I'm looking to convert a relatively new web-based application with a clear domain model over to more of a CQRS style system. My new application is essentially an enhanced replacement of an older existing system.
The existing systems in my organization share a set of common databases, which are updated by an untold number of applications (developed via the Chaos Method) that exist in silos throughout the company. (As it stands, I believe that no single person in the company can identify them all.)
My question is therefore about the read model(s) for my application. Since various status changes, general user data, etc. are updated by other applications outside my control, what's the best way to handle building the read models in such a way that I can deal with outside updates, but still keep things relatively simple?
I've considered the following so far:
- Create Views in the database for read models, that read all tables, legacy and new
- Add triggers to existing tables to update new read model tables
- Add some code to the database (CLR Stored proc/etc [sql server]) to update an outside datastore for read models
- Abandon hope
What is the general consensus on how to approach this? Is it folly to think I can bring order to a legacy system without fully rewriting everything from scratch?
I've used option #1 with success. Creating views to demoralize the data to create a read model is a viable option depending on the complexity of the write database(s). Meaning, if it is relatively straight forward joins that most developers can understand then I would take a closer look to see if it's viable for you. I would be careful with having too much complexity in these views.
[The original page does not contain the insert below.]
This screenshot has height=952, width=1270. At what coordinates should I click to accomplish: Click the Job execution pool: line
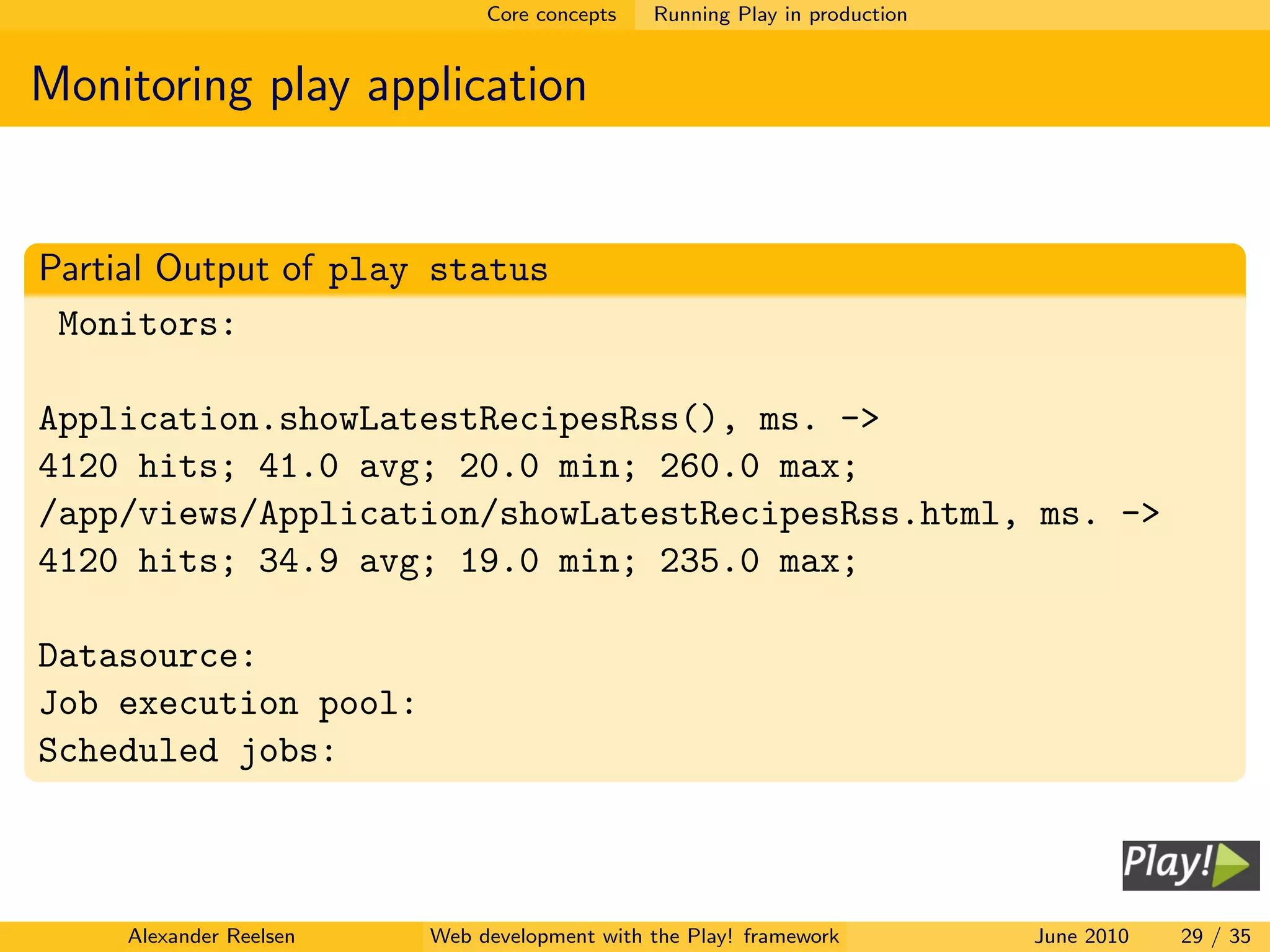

Another thing to consider is periodic polling to build and update similar to a traditional reporting databases. Although not optimal in comparison to a notification, depending on how stale your read model can be, this might also be an option to look at.
I once was in a similar situation, the following steps was how i did it:
To improve the legacy system and achieve cleaner code base, the key is to take over the write responsibility. But don't be too ambitious as this may introduce interface/contract changing which makes the final deployment risky.
If all the write are fired through anything except direct sql updates, keep them backward compatible as possible as you can. Take them as adapters/clients of your newly developed command handlers.
Some of the write are direct sql updates but out of your control
Ask the team in charge if they can change to your new interface/contract?
If no, see step 3.
Ask if they can tolerate eventual consistency and are willing to replace the sql updates with database procedures?
If yes, put all the sql updates in the procedures and schedule a deployment and see step 4.
If no, maybe you should include them in your refactoring.
Modify the procedure, replace the sql updates with inserting events. And develop a backend job to roll the events and publish them. Make your new application subscribing these events to fire commands to your command handlers.
Emitting events from your command handlers and use them to update the tables that other applications used to consume.
Move to the next part of the legacy system.
If we had an infinitely powerful server, we wouldn't bother with view models and would instead just read from the basic entities tables. View models are meant to improve performance by preparing and maintaining an appropriate dataset for display. If you use a database View as a view model, you've really not gotten much of a performance gain over an adhoc query (if you ignore the preplanning that the sql parser can do for a view).
I've had success with a solution that's less intrusive than @Hippoom's solution, but more responsive than @Derek's. If you have access to the legacy system and can make minor code changes, you can add an asynchronous queue write to generate an event in a queueing system (RabbitMQ, Kafka, or whatever) in the legacy system repositories or wherever data is persisted. Making these writes asynch should not introduce any significant performance costs, and should the queue write fail it will not affect the legacy system. This change is also fairly easy to get through QA.
Then write an event driven piece that updates your read models. During the legacy system update phase (which can take a while), or if you only have access to some of the legacy systems that write to these databases, you can have a small utility that puts a new "UpdateViewModel" event in the queue every couple minutes. Then you would get timely events when the legacy systems save something significant, but are also covered for the systems that you are not able to update.